Problem description: Each line of the data below holding the word "agent" must be copied.

Material provided:
BEGIN
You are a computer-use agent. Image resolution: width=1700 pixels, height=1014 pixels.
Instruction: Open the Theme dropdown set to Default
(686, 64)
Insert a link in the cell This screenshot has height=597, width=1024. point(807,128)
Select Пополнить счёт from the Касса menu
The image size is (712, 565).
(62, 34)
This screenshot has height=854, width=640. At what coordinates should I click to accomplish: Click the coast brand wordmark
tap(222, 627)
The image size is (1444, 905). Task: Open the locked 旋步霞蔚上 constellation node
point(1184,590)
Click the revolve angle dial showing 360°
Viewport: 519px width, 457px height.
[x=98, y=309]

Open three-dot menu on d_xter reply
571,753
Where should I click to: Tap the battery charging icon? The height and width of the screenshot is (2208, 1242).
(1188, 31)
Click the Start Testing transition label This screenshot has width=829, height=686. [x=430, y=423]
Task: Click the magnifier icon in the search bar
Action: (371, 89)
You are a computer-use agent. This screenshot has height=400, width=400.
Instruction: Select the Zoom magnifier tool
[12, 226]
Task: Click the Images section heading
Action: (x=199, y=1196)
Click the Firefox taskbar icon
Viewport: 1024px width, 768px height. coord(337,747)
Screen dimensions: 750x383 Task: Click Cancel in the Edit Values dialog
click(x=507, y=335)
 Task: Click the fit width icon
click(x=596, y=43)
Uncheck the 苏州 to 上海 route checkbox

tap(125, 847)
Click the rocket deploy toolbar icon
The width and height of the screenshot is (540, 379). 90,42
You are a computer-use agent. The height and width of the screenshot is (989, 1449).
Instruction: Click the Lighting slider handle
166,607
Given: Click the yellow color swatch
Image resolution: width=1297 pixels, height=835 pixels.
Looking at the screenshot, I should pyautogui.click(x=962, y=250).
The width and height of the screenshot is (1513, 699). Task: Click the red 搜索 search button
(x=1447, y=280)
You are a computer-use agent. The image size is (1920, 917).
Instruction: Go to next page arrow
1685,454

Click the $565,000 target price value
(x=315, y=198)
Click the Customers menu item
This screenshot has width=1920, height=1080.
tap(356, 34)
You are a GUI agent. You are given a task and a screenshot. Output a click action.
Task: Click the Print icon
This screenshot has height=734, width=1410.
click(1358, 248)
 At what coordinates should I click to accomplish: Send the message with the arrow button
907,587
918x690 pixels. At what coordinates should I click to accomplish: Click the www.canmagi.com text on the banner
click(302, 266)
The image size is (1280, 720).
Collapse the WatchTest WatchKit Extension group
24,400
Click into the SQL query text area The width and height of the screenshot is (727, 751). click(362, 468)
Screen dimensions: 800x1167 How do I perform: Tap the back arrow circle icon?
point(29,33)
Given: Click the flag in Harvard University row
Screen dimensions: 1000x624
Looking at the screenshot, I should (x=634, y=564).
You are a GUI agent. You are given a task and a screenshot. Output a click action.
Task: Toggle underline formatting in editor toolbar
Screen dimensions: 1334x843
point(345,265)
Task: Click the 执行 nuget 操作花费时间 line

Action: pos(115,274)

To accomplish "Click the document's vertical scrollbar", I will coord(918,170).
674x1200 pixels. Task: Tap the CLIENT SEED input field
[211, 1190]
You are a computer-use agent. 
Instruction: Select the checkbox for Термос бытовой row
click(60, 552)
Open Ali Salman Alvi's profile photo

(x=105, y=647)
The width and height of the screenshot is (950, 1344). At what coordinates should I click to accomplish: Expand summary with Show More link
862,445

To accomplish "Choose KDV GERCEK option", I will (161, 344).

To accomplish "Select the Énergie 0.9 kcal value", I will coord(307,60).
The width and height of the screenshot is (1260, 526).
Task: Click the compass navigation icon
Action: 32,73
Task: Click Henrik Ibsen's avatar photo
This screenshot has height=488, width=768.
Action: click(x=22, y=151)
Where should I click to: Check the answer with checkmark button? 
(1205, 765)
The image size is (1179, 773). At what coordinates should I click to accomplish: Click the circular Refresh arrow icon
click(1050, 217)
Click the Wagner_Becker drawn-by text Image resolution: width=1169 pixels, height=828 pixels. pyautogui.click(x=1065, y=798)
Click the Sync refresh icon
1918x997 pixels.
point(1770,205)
END
Task solution:
You are a computer-use agent. Image resolution: width=1700 pixels, height=1014 pixels.
You are a computer-use agent. This screenshot has height=400, width=400.
You are a computer-use agent. The height and width of the screenshot is (989, 1449).
You are a computer-use agent. The image size is (1920, 917).
You are a GUI agent. You are given a task and a screenshot. Output a click action.
You are a GUI agent. You are given a task and a screenshot. Output a click action.
You are a computer-use agent. 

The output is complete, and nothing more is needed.